Does prayer do anything? Yes, it does. It does two things. Firstly, prayer is what God uses to accomplish His will in our lives. That is the relationship between our prayer and the sovereignty of God. When our prayers line up with God’s revealed will, then God will use our prayers to accomplish His will. Furthermore, prayer changes us. Talking to God is always something that will change us. James Montgomery Boice told the story of a missionary who had served long and hard overseas, seeking to make converts to the Gospel. When he came home to America, he happened to be on the same boat as Theodore Roosevelt, who naturally got all the attention. There was, in fact, no one to welcome the missionaries home. The missionary was offended by this, until his wife told him to take the matter up with God. After praying to the Lord, the missionary felt much better. He said to his wife that he had told God how he felt, and it was as if God had laid His hand on the man’s shoulder and said to him, “But, my son, you are not home yet. When you come home, then I will give you a royal welcome.” Prayer changed him, and it changes us. It changes our attitude. It can be very useful, for instance, if we are having a dispute with someone, and our attitude is getting out of hand. We may not even realize it at the time, but if we can only remember to pray right then, we will find that our attitude will change in the circumstance. So prayer changes us, and God uses it to bring about His will. That is especially true with regard to other people. When we pray for others, that their faith will be strengthened, God will answer that prayer with a yes.

Praying for other people is therefore essential. However, sometimes there is simply no substitute for being with the other person. And that is our third point. Faith is strengthened by the communion of saints. That is one of the things we say in the Apostles Creed. We believe in the communion of saints. Here in verses 10-13, we have a beautiful picture of what the communion of saints looks like. It starts with prayer. That is how our second point leads to our third point. For Paul was praying that he might at long last, finally get to see the Roman Christians. He has been very eager to get there, but has been prevented until then. What good will the communion of saints do to the Roman Christians? Verse 11 tells us that there will be an impartation of spiritual gifts from Paul to the Romans, and that such a gift will help to make them strong.
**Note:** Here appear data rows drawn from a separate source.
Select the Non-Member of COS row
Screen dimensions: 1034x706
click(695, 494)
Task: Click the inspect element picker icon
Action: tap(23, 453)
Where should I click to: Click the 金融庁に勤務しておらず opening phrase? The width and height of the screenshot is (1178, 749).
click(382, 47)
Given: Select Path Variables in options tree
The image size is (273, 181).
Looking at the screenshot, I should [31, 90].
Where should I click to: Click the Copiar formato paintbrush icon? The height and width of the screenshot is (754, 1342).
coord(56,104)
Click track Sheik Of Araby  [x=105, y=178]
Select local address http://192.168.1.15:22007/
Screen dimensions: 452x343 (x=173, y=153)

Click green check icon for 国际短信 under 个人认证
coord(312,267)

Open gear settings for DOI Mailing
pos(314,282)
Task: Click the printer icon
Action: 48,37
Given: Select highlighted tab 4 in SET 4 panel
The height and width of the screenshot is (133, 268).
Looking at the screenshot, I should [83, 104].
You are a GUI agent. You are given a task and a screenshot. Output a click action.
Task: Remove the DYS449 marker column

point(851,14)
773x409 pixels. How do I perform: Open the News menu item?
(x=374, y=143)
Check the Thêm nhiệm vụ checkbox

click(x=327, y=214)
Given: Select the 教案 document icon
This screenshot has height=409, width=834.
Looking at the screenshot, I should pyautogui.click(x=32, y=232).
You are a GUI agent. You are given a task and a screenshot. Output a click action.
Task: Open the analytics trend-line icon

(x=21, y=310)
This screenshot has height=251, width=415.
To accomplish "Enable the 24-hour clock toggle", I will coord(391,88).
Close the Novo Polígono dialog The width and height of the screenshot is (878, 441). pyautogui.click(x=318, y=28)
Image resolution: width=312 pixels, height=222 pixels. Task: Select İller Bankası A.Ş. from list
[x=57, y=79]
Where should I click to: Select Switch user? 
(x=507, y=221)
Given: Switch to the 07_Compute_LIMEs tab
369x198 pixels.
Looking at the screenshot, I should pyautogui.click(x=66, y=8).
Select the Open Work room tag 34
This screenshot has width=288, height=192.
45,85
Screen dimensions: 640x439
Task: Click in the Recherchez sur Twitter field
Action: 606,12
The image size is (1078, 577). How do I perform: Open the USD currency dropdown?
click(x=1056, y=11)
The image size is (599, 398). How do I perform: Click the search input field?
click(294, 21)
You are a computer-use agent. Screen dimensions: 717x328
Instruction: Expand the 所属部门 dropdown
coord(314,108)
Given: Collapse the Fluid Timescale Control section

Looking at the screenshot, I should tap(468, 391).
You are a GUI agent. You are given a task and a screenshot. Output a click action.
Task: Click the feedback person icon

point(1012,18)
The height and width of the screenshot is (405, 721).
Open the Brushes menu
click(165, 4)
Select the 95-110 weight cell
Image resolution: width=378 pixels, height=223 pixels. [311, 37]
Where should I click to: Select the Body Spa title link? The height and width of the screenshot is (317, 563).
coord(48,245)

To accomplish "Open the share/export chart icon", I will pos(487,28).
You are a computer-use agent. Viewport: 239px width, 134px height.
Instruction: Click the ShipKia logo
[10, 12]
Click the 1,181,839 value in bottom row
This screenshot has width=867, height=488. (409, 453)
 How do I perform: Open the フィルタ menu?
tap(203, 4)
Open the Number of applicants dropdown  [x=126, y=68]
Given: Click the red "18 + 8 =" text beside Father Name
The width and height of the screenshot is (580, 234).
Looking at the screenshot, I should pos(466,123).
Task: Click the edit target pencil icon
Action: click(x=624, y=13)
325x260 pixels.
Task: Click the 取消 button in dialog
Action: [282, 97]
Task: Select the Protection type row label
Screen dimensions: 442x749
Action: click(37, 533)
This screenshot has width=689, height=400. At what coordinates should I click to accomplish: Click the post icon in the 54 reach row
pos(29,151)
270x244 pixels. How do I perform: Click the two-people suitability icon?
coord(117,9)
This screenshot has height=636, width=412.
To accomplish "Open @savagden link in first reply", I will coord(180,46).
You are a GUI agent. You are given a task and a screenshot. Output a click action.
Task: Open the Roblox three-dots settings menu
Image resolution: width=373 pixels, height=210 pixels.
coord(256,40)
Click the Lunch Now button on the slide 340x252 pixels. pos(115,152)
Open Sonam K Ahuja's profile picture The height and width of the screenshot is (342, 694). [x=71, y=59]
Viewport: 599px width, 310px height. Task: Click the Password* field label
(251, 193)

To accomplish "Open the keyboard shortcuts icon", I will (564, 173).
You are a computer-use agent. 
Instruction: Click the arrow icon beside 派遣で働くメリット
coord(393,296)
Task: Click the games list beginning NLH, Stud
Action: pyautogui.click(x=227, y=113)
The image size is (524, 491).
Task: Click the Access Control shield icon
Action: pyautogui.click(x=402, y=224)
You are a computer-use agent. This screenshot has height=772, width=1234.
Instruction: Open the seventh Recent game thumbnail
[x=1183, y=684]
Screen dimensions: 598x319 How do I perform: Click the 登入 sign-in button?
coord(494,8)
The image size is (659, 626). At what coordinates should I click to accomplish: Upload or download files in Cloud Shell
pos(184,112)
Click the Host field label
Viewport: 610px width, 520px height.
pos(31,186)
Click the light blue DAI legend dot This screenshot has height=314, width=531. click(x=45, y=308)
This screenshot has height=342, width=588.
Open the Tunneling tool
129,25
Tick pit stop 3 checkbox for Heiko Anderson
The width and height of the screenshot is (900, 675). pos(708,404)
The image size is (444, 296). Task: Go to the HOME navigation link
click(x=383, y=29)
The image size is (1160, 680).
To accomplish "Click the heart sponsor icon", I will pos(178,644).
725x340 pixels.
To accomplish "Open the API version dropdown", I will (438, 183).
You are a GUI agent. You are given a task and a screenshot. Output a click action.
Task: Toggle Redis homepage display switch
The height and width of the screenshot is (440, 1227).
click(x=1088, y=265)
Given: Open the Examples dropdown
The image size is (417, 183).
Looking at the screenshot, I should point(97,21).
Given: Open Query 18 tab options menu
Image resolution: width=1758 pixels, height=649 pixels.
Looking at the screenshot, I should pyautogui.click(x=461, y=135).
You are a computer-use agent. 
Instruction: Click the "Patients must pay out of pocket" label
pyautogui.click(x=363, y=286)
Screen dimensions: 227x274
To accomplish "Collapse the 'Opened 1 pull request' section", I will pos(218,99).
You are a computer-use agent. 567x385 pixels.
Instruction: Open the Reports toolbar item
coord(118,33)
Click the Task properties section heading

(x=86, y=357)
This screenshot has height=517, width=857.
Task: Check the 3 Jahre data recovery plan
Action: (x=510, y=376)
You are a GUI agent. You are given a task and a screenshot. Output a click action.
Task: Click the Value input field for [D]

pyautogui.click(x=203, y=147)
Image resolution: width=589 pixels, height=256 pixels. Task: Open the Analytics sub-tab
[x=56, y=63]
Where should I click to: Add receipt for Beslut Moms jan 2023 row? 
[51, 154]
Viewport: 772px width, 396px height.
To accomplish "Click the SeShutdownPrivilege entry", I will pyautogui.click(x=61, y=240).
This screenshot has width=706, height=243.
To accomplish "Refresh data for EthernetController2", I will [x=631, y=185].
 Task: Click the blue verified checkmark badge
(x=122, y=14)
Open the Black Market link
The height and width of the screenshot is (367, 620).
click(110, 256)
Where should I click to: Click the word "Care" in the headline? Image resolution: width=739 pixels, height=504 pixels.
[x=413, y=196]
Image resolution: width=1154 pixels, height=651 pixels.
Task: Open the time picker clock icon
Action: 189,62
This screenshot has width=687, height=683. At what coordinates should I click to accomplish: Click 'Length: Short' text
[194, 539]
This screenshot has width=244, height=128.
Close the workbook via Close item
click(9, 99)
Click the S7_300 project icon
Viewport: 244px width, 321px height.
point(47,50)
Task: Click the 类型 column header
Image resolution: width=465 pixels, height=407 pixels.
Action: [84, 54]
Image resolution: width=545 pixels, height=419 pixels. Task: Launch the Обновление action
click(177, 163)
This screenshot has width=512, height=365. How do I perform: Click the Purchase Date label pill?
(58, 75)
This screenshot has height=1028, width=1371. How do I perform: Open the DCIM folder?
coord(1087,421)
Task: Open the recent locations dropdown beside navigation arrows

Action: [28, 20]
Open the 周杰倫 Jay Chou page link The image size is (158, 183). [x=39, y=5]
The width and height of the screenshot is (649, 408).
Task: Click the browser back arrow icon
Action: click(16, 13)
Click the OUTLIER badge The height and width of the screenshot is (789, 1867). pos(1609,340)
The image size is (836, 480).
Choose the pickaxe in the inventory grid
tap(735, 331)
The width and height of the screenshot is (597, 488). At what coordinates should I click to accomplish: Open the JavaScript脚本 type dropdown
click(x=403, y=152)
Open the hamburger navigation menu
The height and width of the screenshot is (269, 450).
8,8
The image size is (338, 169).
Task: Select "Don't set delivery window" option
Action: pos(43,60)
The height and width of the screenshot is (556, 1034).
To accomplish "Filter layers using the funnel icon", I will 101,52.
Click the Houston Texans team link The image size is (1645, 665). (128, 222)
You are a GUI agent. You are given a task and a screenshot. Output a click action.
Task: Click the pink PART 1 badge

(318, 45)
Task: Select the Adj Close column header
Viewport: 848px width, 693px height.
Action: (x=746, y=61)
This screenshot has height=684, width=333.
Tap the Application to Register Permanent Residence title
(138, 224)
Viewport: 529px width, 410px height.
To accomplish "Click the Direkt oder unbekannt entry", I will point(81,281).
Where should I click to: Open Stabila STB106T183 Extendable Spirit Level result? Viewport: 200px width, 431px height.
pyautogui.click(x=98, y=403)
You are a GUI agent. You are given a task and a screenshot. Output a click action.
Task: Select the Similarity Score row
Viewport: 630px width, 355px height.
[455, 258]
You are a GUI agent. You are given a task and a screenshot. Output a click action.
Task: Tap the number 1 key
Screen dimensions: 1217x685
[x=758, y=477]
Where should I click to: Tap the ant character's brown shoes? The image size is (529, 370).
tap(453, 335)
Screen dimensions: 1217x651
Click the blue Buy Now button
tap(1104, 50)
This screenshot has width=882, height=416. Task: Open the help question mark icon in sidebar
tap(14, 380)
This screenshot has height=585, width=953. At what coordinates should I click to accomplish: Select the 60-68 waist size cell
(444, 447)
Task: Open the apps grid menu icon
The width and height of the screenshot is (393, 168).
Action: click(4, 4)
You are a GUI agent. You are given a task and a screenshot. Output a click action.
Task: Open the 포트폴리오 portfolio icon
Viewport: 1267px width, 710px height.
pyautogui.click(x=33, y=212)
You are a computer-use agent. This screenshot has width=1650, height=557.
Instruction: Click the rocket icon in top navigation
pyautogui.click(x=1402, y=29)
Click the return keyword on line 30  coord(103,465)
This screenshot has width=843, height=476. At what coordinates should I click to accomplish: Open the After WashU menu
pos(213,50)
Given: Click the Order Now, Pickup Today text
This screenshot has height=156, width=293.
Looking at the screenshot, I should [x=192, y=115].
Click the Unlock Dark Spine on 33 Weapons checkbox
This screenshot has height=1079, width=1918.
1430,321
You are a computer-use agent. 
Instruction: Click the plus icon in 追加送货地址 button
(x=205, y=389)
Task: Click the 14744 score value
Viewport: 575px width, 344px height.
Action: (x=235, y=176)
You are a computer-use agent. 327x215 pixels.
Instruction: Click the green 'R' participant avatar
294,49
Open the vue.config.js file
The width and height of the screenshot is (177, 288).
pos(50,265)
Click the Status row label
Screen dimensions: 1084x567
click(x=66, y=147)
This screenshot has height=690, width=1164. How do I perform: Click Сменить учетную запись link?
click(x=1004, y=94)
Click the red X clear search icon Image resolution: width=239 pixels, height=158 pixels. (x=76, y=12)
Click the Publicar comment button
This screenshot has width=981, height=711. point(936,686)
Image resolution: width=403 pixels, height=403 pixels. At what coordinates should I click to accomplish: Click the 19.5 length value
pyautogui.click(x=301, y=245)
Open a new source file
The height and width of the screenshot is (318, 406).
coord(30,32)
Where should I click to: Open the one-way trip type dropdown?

Notice how humble Paul is here. Paul immediately corrects himself in verse 12. The Roman Christians might think that the strengthening might go only one way: from the great apostle Paul to the Roman Christians. But Paul wants the Romans to know that he needs encouragement and strengthening as well. So that is why he says in verse 12 that the strengthening goes both ways. Even the apostle Paul, one of the strongest Christians ever, still needs strengthening and encouragement. The faith of Paul and the faith of the Romans will strengthen each other’s faith. That is the beautiful thing about the communion of saints, isn’t it? It is like how geese travel. They travel in a V shape so that the air lift that comes from the one in front helps the goose that comes behind. And no one is at the front of the V for very long, before it is relieved of its post, so that it doesn’t get too tired. They help each other fly, and in that way, can cover much longer distances. So it is with the Christian faith. We all have something about our faith that will help someone else’s faith. It doesn’t matter how small we think our gift is. It will help someone else. Even if it’s just a small lift, that is important. Let’s ask ourselves this question: is my faith encouraging other people’s faith? It is one of the most important aspects about faith, the effect that it has on other people. Faith believes in the God who gives us the communion of saints.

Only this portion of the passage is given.